A new round of research notes have been pushed out overnight — and with them, come wildly varying estimates as to just how well the Apple Watch is going to sell.
Look how wildly disparate their sales estimates are:
- 7.5 million. Barclays is one of the most conservative, predicting 7.5 million in the 2015 financial year — though this will balloon to 31.6 million in 2016.
- 7.7 million. This figure comes from Goldman Sachs, who believe it will then jump to 21.7 million in 2016, and 26.9 million the year after that.
- 8 million. Piper Jaffray concedes that this is low, but says that “what the Watch means to Apple in 2+ years is the most important exercise. They predicted December of 2016 as the first “breakout quarter,” and that the device could reach shipments of 40 to 50 million by calendar year 2017.
- 9.1 million. J.P. Morgan pegs sales at just under 8 figures in the 2015 financial year, leaping to 47.2 million in 2016.
- 10 million. This estimate for 2015 comes from JMP Securities.
- 11.8 million. Stifel is claiming the Apple Watch will sell 11.8 million units by the end of 2015.
- 16 million. Jeffries says they “think this is the first time since the Ipod, that Apple might have introduced a new product category without dramatically raising the technology or capability bar over competition, particularly from Samsung.” Nonetheless, they’re going for 16 million.
- 16.5 million. Baird is a little more ambitious than Jeffries, calling 16.5 million for the 2015 calendar year.
- 17 million.

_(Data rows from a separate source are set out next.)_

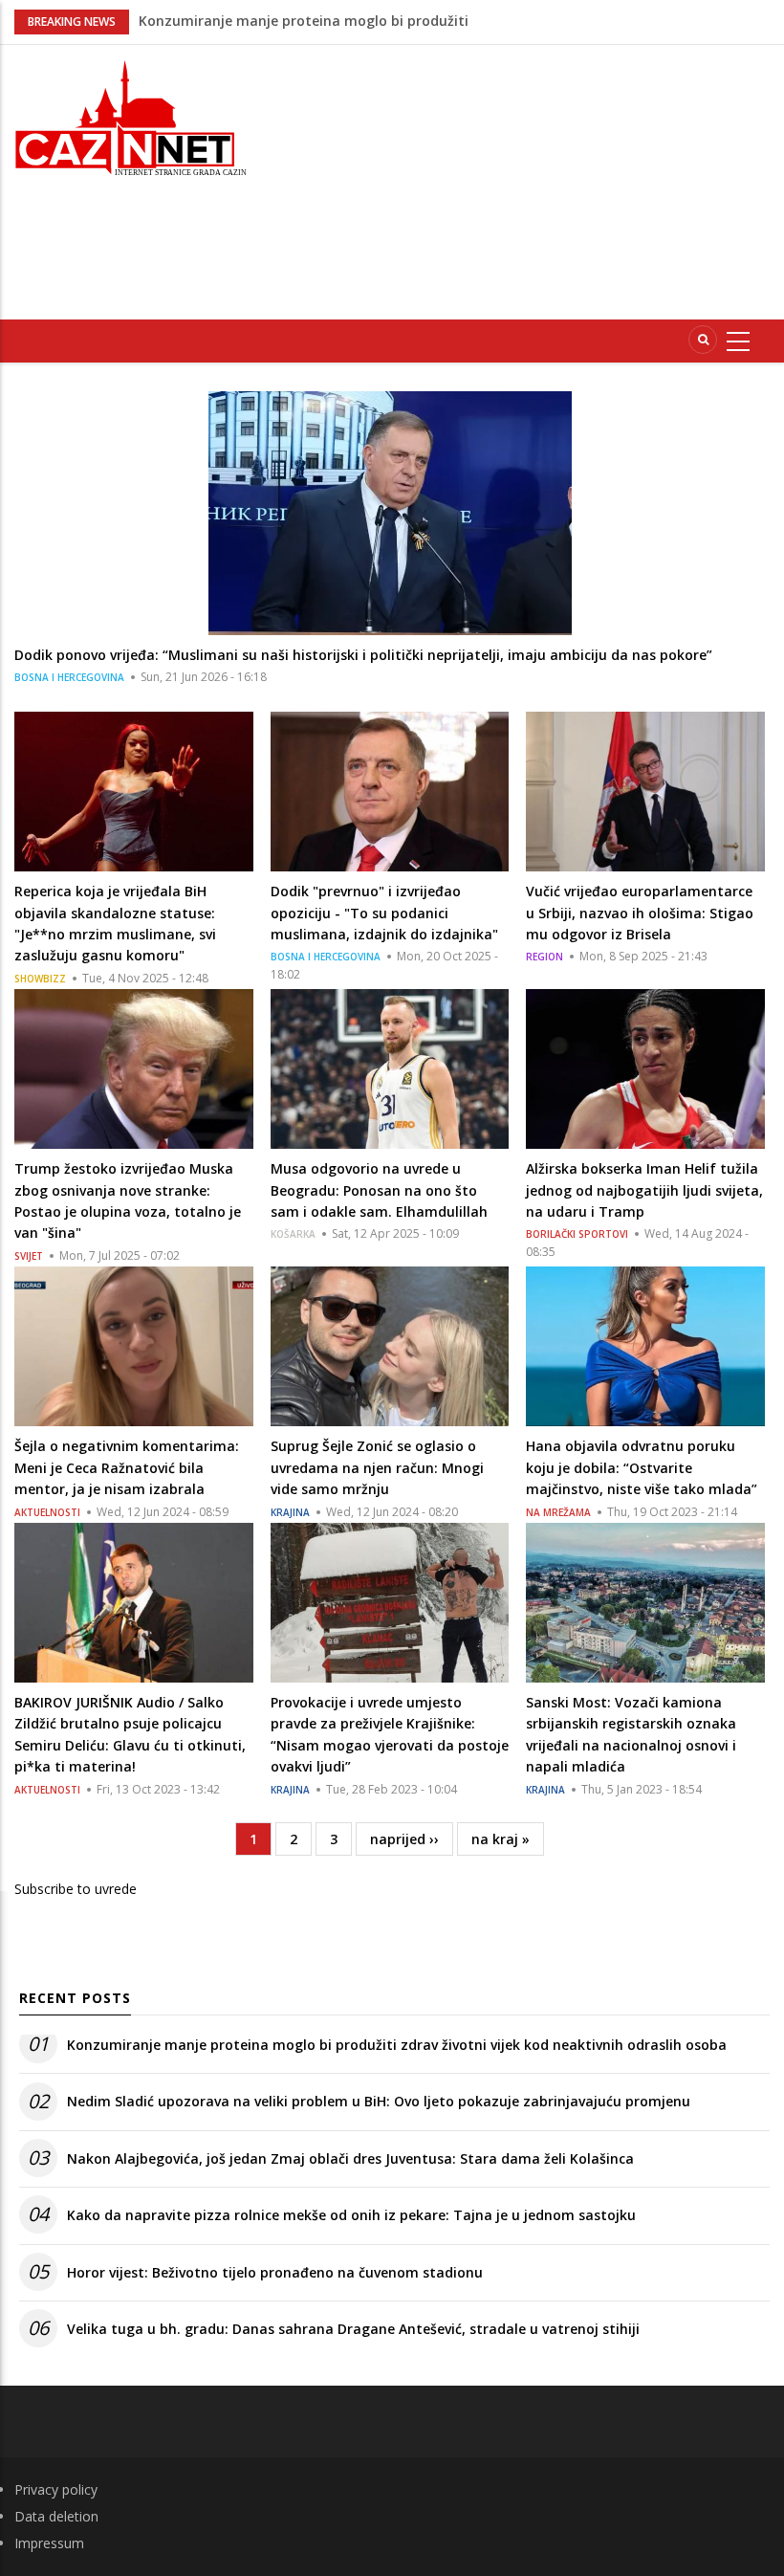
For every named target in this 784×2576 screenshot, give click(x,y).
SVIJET (28, 1256)
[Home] (130, 116)
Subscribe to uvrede (75, 1889)
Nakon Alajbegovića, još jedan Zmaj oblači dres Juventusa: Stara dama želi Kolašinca (350, 2158)
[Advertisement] (529, 179)
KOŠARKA (293, 1234)
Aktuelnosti (47, 1512)
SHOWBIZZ (40, 978)
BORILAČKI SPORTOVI (577, 1234)
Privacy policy (56, 2489)
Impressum (49, 2543)
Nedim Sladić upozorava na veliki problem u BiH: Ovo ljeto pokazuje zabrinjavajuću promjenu (378, 2101)
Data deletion (56, 2516)
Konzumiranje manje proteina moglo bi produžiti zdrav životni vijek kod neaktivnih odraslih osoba (397, 2045)
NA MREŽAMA (558, 1512)
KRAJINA (290, 1512)
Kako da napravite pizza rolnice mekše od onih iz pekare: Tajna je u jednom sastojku (351, 2215)
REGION (544, 956)
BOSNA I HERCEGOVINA (69, 677)
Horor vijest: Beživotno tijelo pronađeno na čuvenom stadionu (275, 2272)
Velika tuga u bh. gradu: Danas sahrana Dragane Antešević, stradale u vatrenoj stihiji (353, 2329)
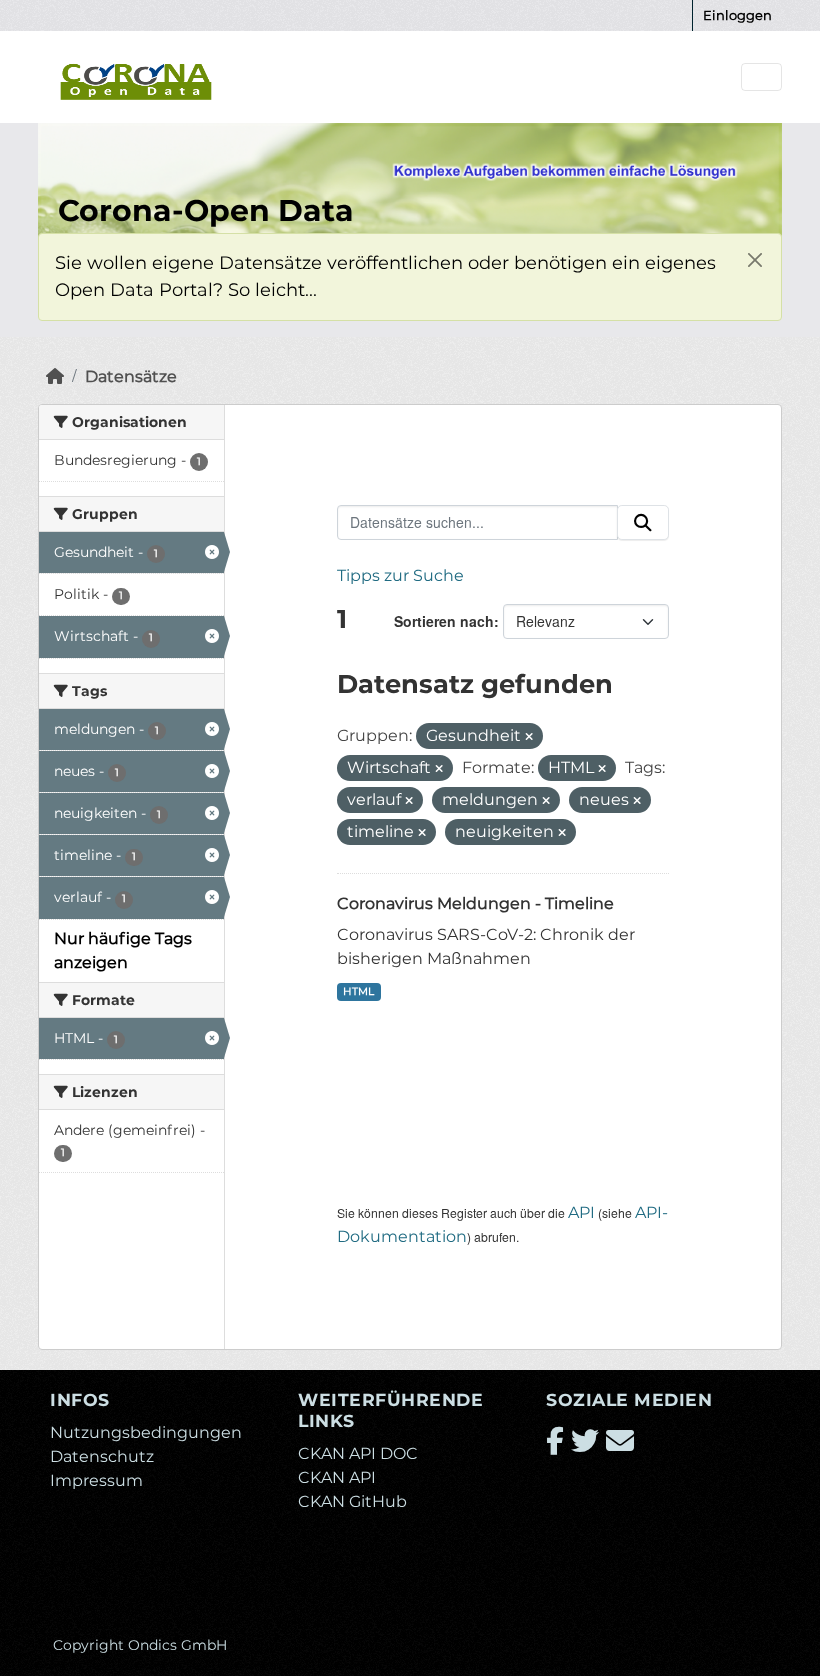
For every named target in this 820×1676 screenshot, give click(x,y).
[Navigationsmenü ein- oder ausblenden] (761, 77)
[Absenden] (643, 523)
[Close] (754, 260)
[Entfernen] (529, 737)
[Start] (55, 376)
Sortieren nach (444, 621)
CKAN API (337, 1477)
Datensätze (131, 376)
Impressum (96, 1480)
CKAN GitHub (352, 1501)
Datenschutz (102, 1456)
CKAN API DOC (358, 1453)
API (581, 1212)
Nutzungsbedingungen (146, 1432)
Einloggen (737, 15)
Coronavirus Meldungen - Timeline (475, 903)
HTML (358, 991)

Citi thinks Apple’s new smartwatch will ship 17 million devices in its first 4 quarters on sale.
- 20 million. Credit Suisse reckons Apple will achieve calendar year sales of 20 million.

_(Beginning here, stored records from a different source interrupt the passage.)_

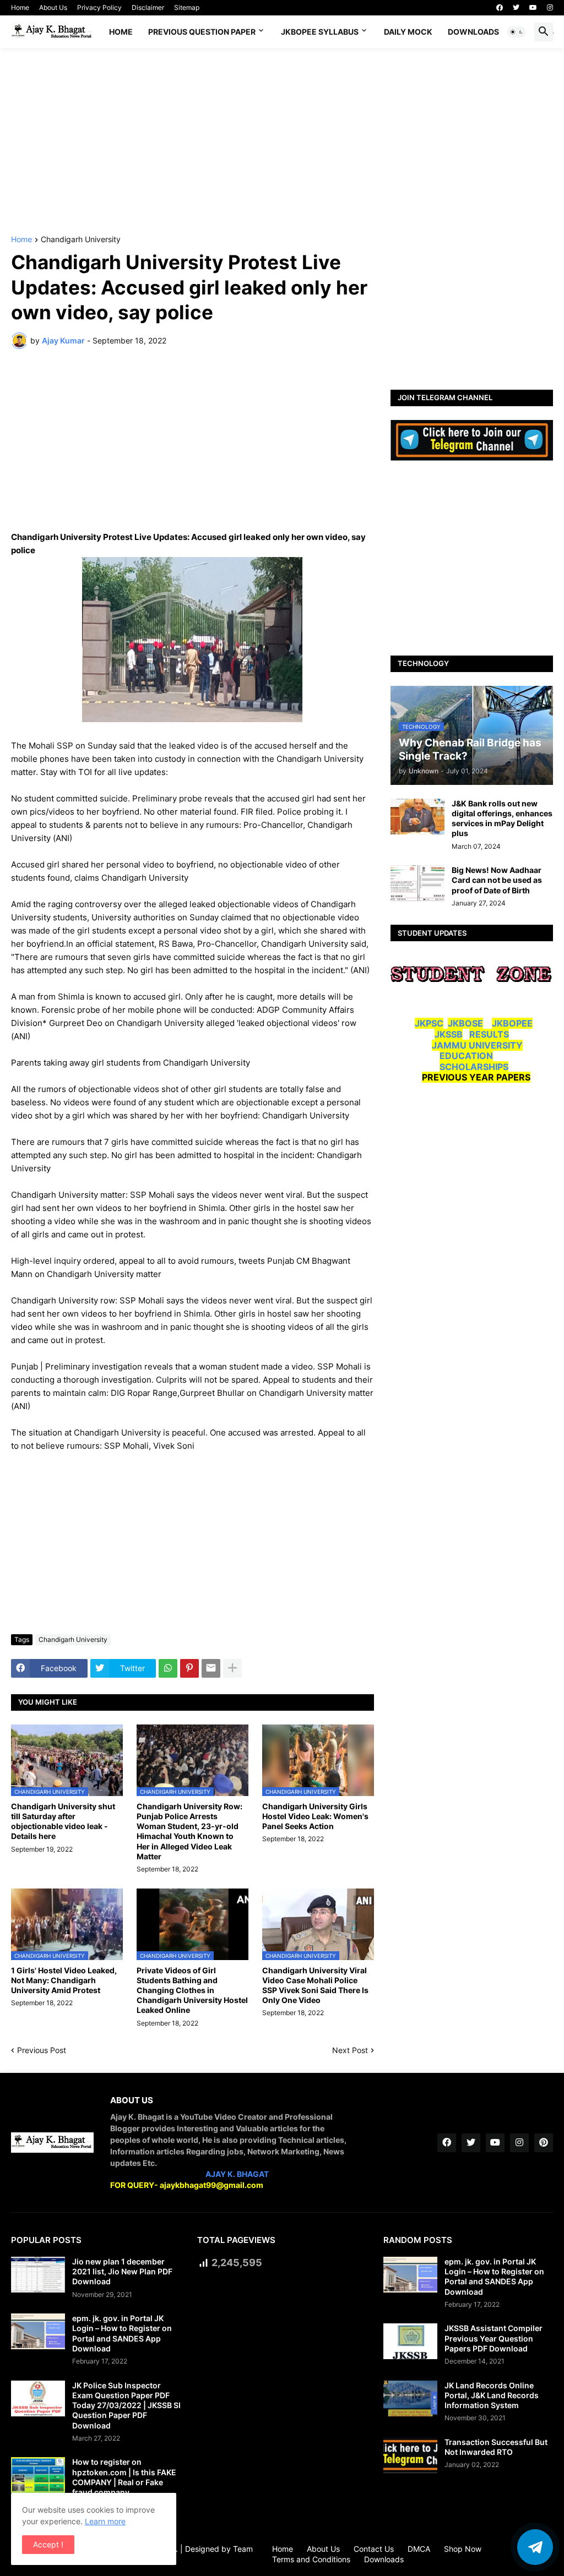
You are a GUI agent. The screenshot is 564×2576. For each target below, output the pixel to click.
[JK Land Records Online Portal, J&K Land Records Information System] (410, 2398)
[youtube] (533, 7)
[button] (516, 31)
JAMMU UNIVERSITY (477, 1045)
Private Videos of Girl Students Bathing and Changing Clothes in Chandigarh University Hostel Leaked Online (192, 1990)
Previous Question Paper (202, 31)
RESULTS (489, 1034)
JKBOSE (465, 1023)
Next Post (350, 2050)
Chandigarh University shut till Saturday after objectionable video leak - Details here (63, 1821)
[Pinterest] (189, 1668)
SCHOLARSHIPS (474, 1066)
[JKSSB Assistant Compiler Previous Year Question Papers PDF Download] (410, 2341)
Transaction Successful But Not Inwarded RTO (495, 2447)
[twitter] (516, 7)
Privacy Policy (99, 7)
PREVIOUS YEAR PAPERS (476, 1077)
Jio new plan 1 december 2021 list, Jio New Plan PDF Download (122, 2271)
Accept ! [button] (48, 2544)
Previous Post (41, 2050)
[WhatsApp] (168, 1668)
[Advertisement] (282, 142)
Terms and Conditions (311, 2559)
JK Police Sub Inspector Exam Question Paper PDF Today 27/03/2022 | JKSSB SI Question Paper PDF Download (126, 2405)
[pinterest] (543, 2142)
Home (20, 7)
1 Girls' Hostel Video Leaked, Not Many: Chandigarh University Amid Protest (64, 1980)
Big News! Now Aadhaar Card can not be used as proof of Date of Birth (497, 879)
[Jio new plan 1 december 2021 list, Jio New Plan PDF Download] (38, 2275)
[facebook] (499, 7)
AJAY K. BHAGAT (237, 2174)
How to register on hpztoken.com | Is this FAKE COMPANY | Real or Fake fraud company (124, 2477)
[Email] (211, 1668)
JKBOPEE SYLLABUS (320, 31)
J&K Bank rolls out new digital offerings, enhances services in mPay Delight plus (502, 818)
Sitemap (186, 7)
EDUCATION (466, 1055)
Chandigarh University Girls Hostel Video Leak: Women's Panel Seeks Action (315, 1816)
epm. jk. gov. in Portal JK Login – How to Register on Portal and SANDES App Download (122, 2333)
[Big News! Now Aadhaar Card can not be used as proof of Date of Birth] (417, 883)
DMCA (419, 2548)
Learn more (105, 2521)
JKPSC (429, 1023)
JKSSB (449, 1034)
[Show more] (232, 1668)
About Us (53, 7)
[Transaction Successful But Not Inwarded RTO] (410, 2455)
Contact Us (374, 2548)
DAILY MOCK (408, 31)
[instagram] (550, 7)
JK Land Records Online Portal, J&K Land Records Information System (491, 2395)
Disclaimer (148, 7)
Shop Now (462, 2548)
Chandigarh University (81, 240)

- 20.6 million. Cantor Fitzgerald says it “believes this new device will be worth the wait as we are projecting Apple Watch to go down as the best selling, new product category (in the first 12 months of availability in Apple’s history.” The iPad shipped 19.5 million units in its first year; the Apple Watch forecast is 20.6 million.
- 31 million. This extremely high estimate for the device’s first year on the market comes from Cowen, but should be taken with a grain of salt. It’s predicting sales will be boosted by an Apple Watch 2.0 will launch in Fall. There’s currently no evidence for such a 2.0 launch, and runs counter to what we know of Apple’s 12 month product cycles.
If we average out these estimates — including Cowen’s guess — we get 14.6 million shipments in the device’s first year. Take out Cowen’s 31 million, and that figure drops to 13.1 million.